Records from a data collection:
******************************
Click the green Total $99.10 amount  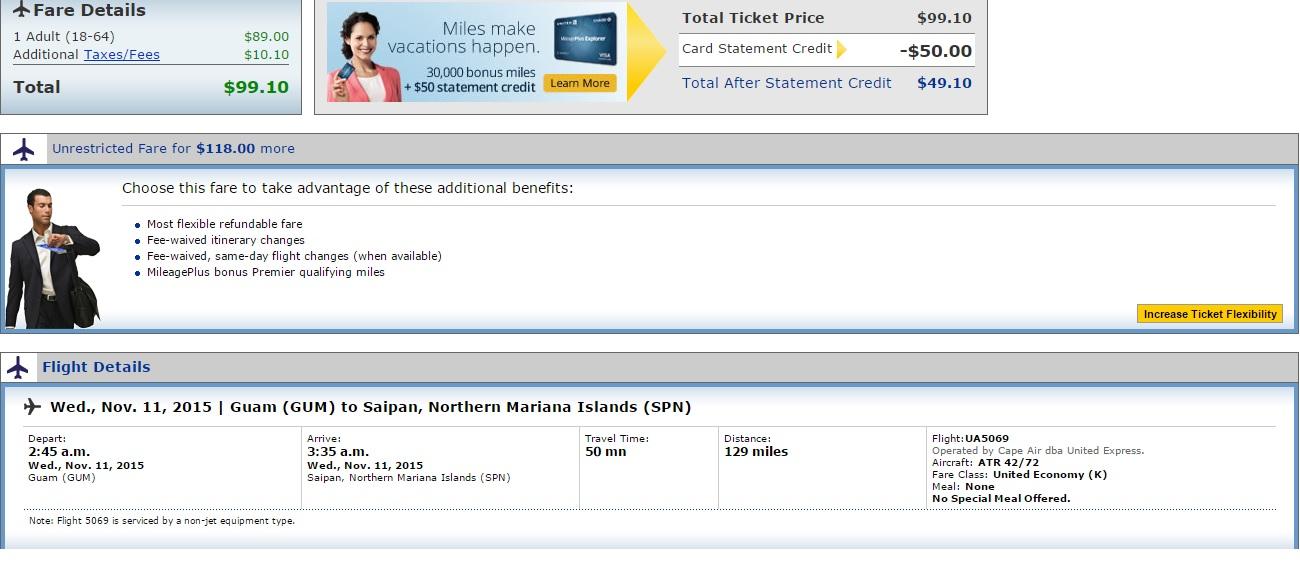(256, 87)
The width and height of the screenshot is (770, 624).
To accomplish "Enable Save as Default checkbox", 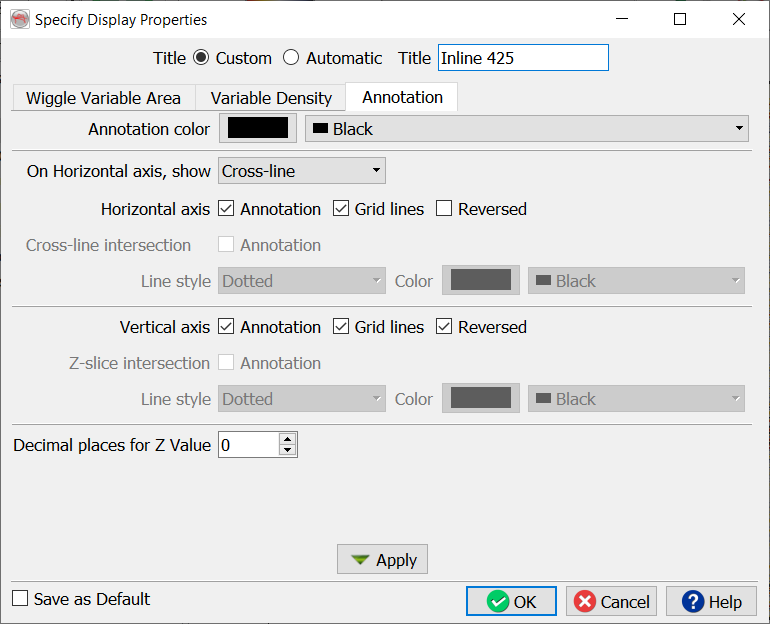I will 21,599.
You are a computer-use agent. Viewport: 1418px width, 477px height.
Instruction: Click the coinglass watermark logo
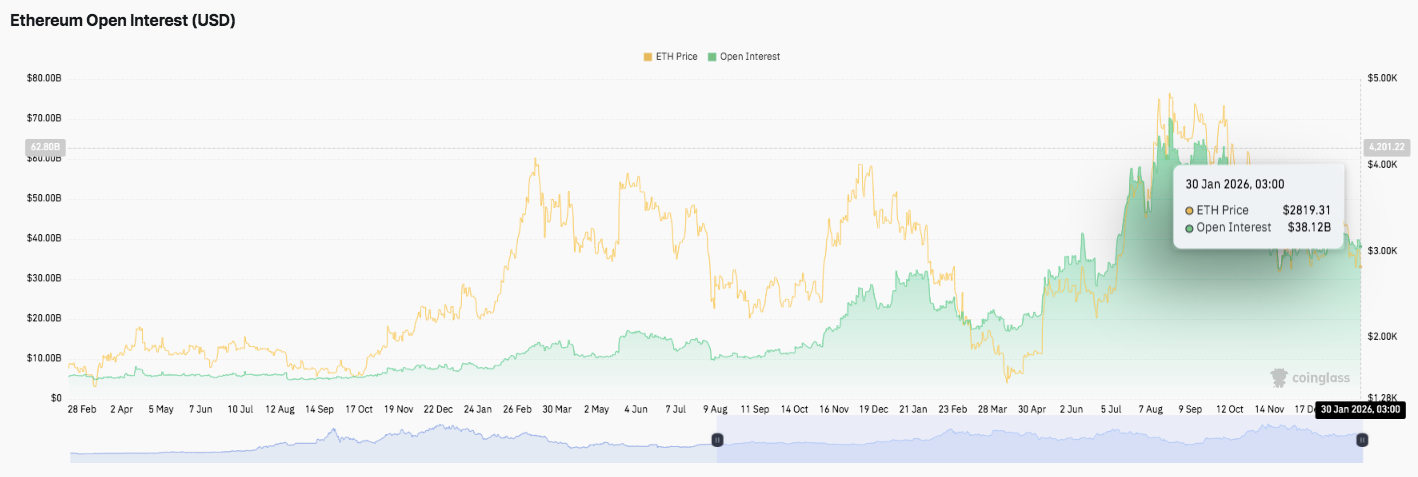click(x=1310, y=378)
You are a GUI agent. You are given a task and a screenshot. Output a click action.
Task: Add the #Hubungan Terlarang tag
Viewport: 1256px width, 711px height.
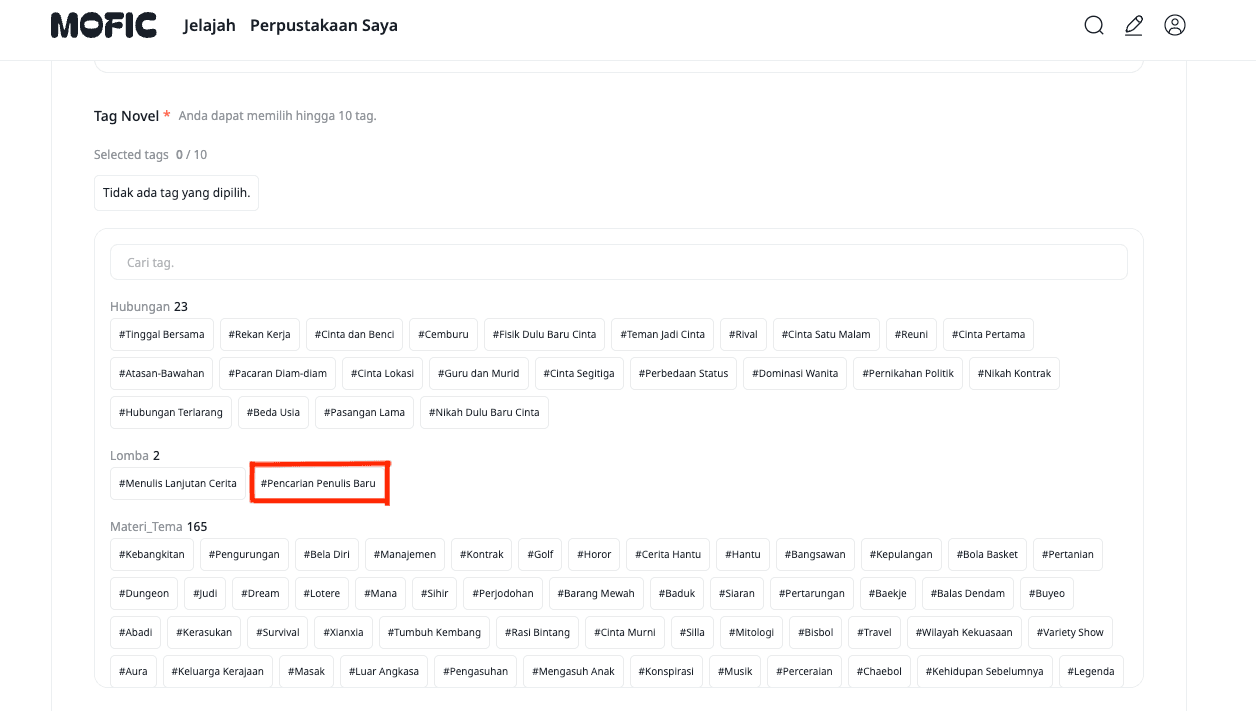click(x=170, y=413)
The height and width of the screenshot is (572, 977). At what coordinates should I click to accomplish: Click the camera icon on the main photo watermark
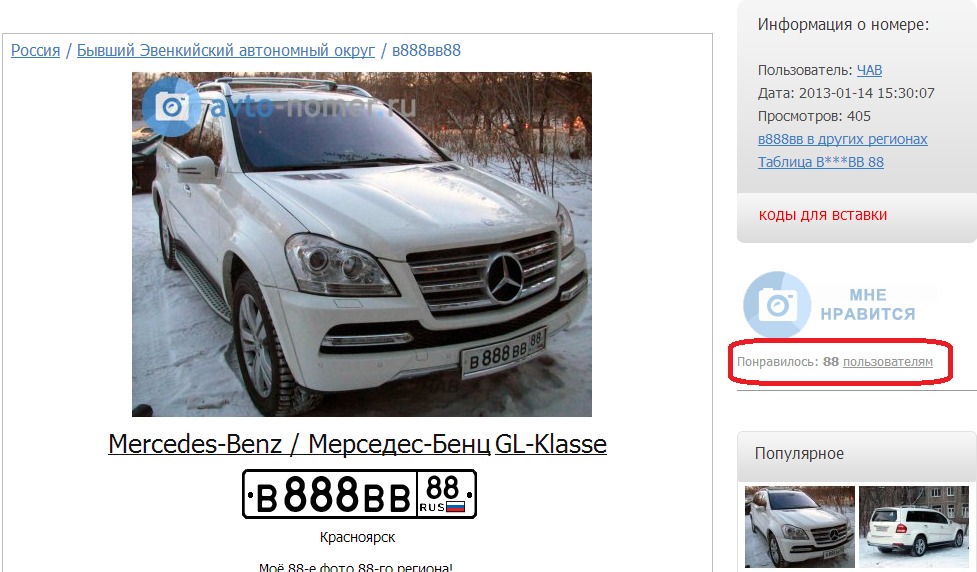click(172, 107)
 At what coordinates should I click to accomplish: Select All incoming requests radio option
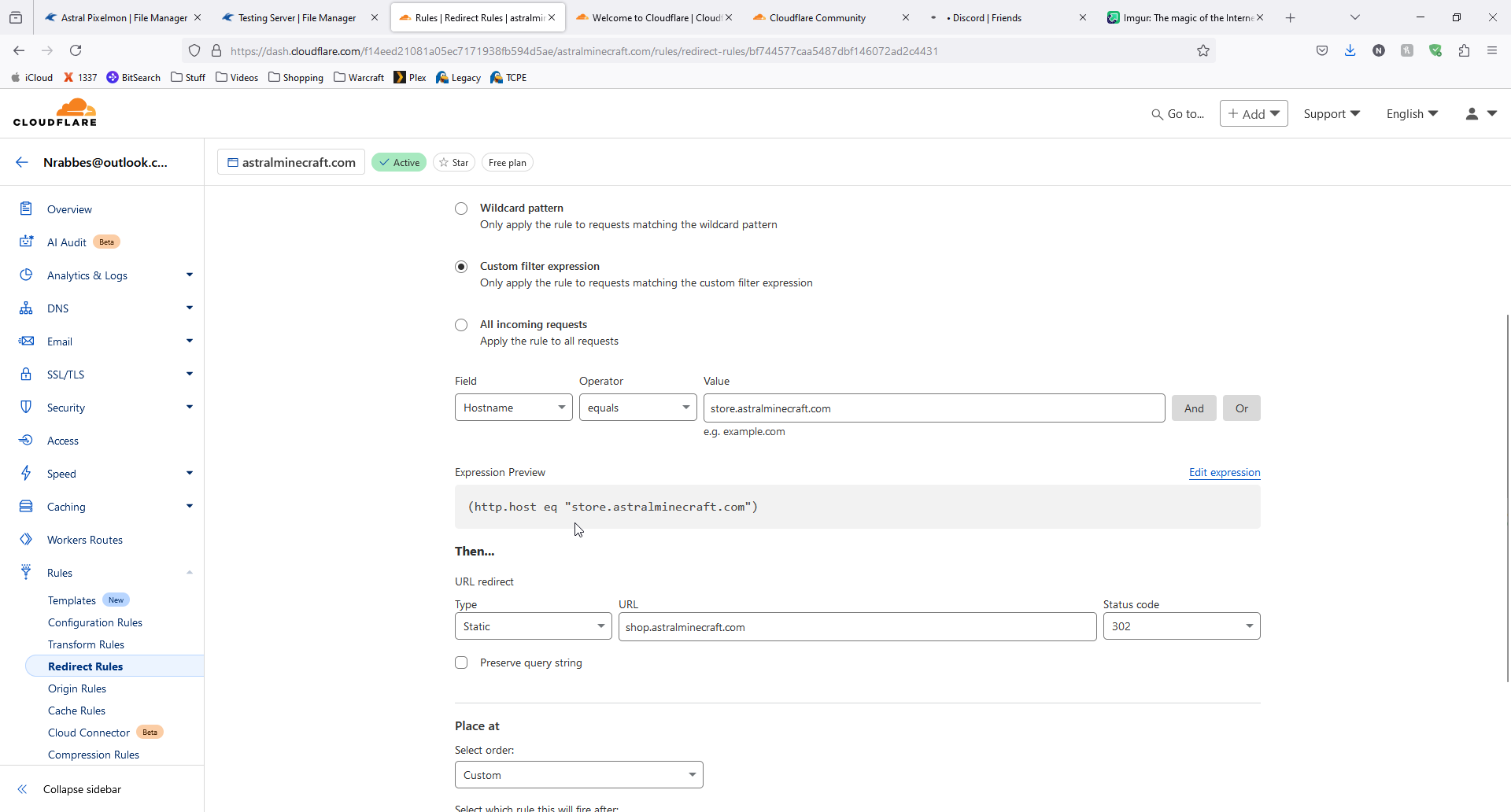coord(461,325)
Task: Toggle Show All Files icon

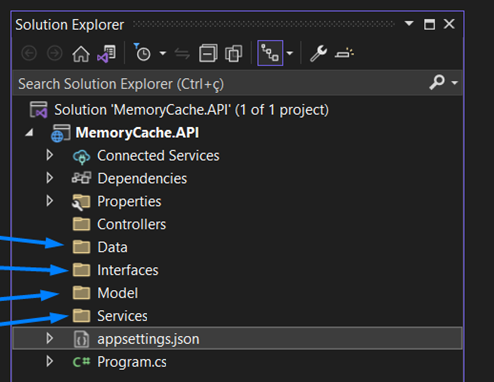Action: (x=234, y=53)
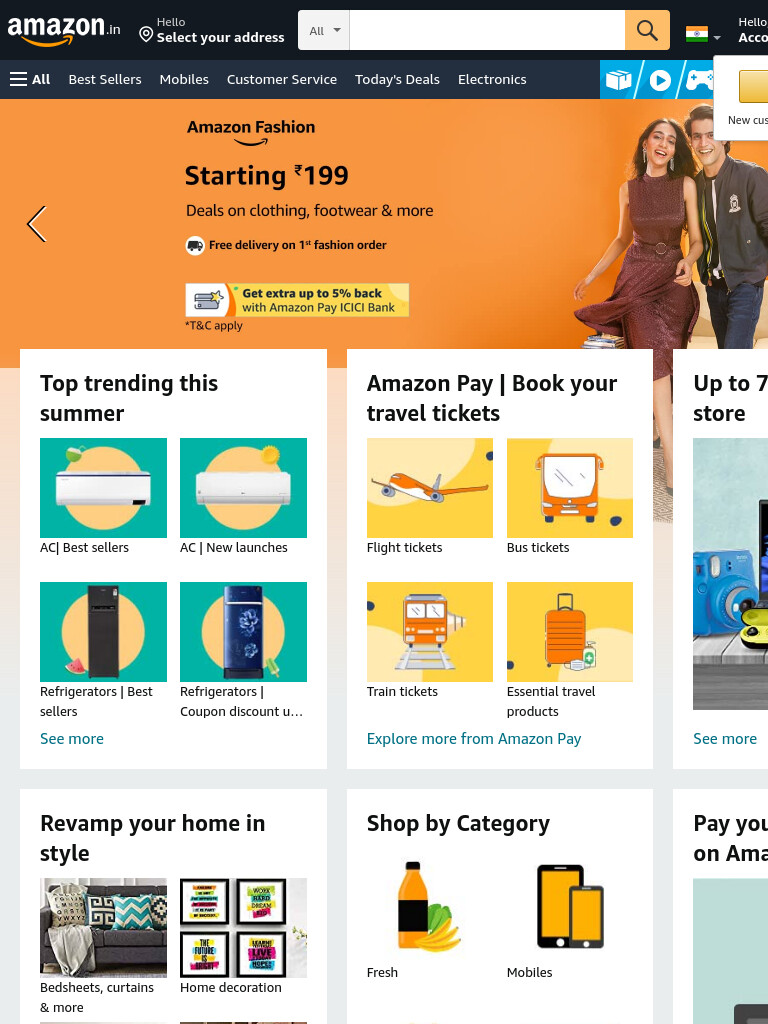768x1024 pixels.
Task: Open the hamburger All menu
Action: [x=30, y=79]
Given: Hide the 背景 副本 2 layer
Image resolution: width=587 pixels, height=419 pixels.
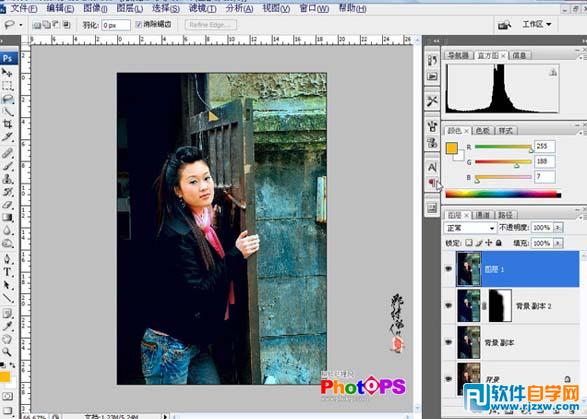Looking at the screenshot, I should tap(448, 305).
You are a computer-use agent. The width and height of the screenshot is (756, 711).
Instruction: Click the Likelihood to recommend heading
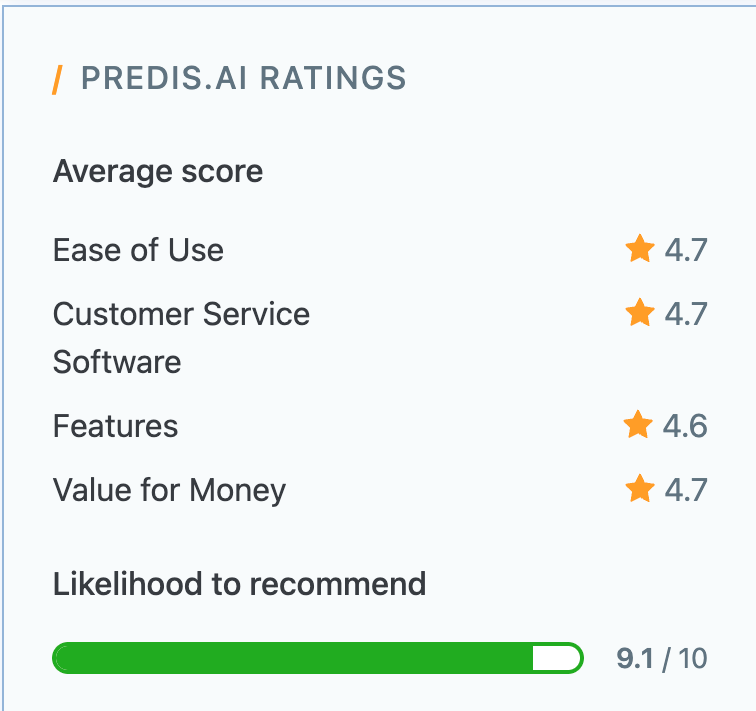coord(239,583)
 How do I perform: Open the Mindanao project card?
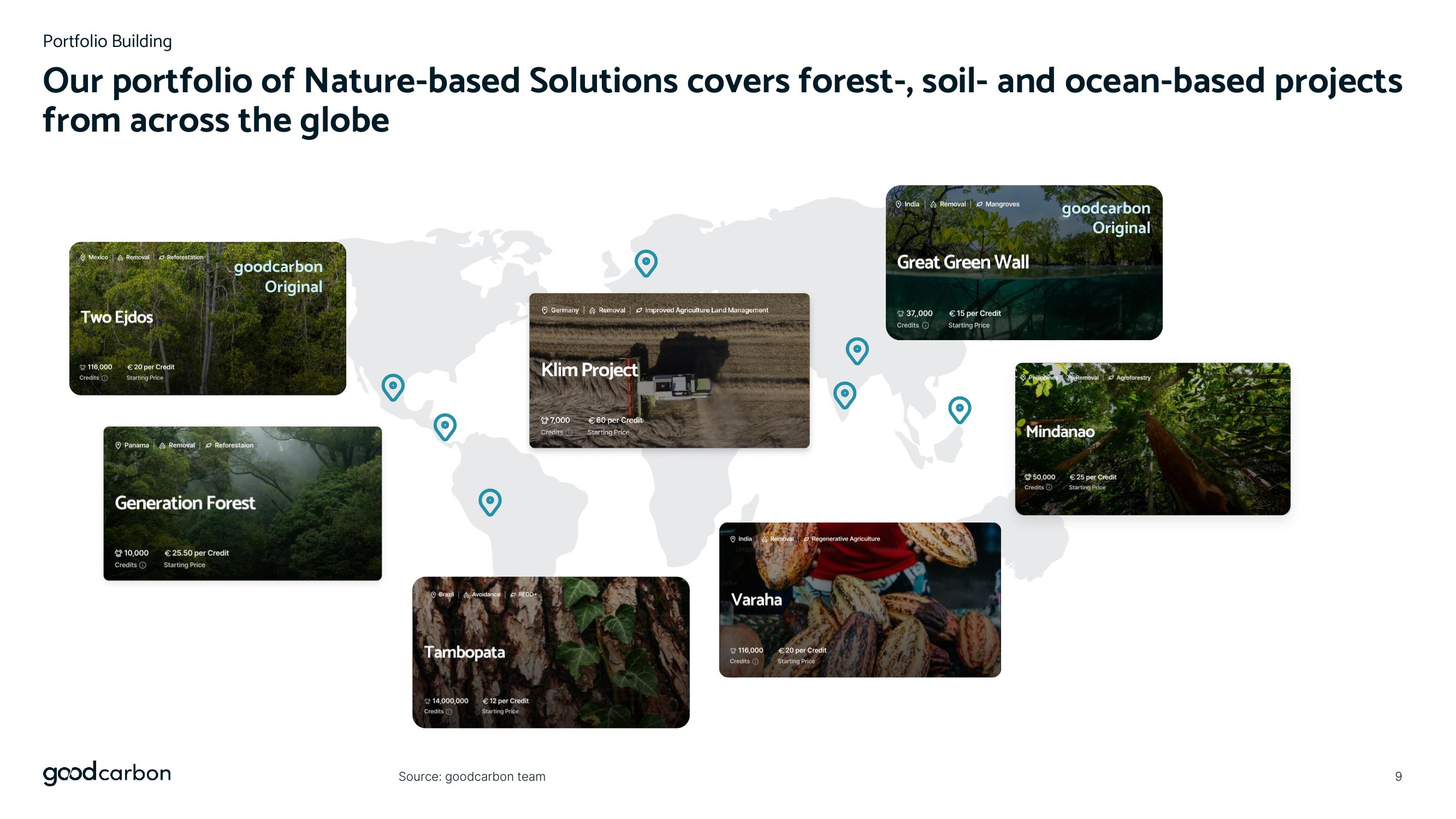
******************************
### Exercise aim
Tally the lines above that contain the string "icon", treating uppercase and lowercase as different, and give only the number.

### Output for this task
2